## Information supplied
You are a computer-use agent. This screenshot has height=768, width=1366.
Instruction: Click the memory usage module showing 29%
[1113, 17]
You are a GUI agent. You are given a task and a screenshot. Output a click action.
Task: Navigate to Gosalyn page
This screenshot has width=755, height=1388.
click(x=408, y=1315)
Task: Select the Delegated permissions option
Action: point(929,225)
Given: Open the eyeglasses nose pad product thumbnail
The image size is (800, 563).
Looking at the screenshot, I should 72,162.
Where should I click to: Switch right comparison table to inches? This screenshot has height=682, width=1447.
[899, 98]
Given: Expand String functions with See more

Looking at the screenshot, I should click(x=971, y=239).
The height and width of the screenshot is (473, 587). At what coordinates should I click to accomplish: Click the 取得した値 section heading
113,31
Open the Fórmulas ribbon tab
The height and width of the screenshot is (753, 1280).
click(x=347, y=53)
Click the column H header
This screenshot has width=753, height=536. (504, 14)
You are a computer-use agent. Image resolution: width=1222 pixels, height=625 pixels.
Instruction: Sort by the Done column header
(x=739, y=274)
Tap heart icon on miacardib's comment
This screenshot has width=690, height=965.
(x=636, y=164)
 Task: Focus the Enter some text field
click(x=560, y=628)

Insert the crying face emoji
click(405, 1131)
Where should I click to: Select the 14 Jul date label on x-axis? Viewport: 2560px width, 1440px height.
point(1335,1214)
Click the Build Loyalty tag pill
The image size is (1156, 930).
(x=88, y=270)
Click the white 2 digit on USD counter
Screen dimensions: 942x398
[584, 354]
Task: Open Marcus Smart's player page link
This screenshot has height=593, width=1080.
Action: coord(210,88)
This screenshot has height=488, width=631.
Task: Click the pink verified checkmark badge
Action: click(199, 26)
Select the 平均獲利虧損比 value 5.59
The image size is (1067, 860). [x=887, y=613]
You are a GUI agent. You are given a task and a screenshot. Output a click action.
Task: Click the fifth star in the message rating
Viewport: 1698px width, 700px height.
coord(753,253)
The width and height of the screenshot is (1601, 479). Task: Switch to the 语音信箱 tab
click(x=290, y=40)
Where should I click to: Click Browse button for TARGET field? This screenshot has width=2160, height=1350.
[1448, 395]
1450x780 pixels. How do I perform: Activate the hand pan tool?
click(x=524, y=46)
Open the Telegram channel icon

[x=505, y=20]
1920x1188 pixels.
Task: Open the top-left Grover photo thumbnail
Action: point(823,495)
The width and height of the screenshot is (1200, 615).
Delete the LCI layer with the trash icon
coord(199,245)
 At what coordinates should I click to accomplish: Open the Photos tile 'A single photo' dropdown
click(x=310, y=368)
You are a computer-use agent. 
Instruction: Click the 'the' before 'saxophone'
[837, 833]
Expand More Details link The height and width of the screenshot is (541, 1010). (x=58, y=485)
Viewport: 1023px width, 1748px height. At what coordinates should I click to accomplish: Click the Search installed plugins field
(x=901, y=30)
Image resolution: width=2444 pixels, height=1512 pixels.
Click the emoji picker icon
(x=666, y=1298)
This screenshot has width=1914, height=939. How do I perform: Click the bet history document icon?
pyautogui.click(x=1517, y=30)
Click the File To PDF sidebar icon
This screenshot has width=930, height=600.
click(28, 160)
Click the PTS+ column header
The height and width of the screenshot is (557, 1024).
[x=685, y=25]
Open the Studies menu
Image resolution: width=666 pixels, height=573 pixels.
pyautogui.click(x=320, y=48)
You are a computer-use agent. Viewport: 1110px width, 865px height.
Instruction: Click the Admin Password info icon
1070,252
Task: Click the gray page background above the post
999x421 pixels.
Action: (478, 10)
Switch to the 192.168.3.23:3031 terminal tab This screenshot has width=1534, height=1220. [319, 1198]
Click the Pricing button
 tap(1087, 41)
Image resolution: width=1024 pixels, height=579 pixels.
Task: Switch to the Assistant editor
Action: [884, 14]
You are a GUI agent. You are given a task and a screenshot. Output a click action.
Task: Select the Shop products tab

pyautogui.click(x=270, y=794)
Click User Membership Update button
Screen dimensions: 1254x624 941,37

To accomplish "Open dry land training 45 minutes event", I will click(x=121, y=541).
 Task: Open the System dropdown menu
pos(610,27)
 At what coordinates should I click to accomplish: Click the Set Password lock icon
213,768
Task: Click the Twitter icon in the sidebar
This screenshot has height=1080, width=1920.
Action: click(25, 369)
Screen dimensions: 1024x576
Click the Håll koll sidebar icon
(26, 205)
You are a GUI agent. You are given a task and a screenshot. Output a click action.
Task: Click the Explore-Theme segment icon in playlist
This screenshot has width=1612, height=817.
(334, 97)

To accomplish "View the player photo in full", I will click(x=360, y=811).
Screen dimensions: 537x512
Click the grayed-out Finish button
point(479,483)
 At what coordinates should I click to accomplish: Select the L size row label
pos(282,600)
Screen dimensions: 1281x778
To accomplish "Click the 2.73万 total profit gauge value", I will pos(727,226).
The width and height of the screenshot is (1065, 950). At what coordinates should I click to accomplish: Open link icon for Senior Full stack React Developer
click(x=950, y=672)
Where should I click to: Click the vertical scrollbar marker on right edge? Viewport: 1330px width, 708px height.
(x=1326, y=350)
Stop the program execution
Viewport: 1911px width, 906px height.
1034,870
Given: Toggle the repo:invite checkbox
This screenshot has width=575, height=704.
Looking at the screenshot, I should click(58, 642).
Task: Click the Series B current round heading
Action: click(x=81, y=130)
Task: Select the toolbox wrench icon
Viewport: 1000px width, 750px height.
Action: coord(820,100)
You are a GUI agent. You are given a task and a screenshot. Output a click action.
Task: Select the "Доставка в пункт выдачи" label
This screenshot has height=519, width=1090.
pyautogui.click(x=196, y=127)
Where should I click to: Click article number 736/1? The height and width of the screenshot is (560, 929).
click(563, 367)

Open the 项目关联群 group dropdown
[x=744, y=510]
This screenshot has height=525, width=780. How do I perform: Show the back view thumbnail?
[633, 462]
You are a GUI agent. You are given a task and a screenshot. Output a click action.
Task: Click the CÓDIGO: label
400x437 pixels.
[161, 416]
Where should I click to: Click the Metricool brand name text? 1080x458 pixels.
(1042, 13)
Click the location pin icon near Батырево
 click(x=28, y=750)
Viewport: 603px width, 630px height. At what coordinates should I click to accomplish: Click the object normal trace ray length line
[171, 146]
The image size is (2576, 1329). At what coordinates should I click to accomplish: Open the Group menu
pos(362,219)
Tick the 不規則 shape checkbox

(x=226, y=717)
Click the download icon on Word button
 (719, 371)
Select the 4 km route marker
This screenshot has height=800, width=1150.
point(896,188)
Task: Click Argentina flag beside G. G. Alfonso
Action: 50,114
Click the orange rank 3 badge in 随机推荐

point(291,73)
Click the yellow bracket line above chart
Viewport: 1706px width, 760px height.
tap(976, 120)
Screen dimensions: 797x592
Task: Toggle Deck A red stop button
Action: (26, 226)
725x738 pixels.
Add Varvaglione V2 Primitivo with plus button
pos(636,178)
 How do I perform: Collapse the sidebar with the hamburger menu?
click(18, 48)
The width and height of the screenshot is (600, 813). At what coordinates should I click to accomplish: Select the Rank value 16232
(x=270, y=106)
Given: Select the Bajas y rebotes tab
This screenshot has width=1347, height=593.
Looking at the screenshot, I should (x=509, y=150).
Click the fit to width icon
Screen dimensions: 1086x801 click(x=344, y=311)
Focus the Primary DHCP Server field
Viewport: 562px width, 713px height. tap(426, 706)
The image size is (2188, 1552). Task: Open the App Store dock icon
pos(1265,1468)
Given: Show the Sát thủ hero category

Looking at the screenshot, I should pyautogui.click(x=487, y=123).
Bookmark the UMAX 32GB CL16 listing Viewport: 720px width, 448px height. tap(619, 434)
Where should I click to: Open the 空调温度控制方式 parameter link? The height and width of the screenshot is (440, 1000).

## Goal of the exercise
Restate the material word for word, but only from its first line through the line containing "Given: Open the".

## Written response
You are a computer-use agent. This screenshot has height=768, width=1366.
Instruction: Click the memory usage module showing 29%
[1113, 17]
You are a GUI agent. You are given a task and a screenshot. Output a click action.
Task: Navigate to Gosalyn page
This screenshot has width=755, height=1388.
click(x=408, y=1315)
Task: Select the Delegated permissions option
Action: point(929,225)
Given: Open the eyeglasses nose pad product thumbnail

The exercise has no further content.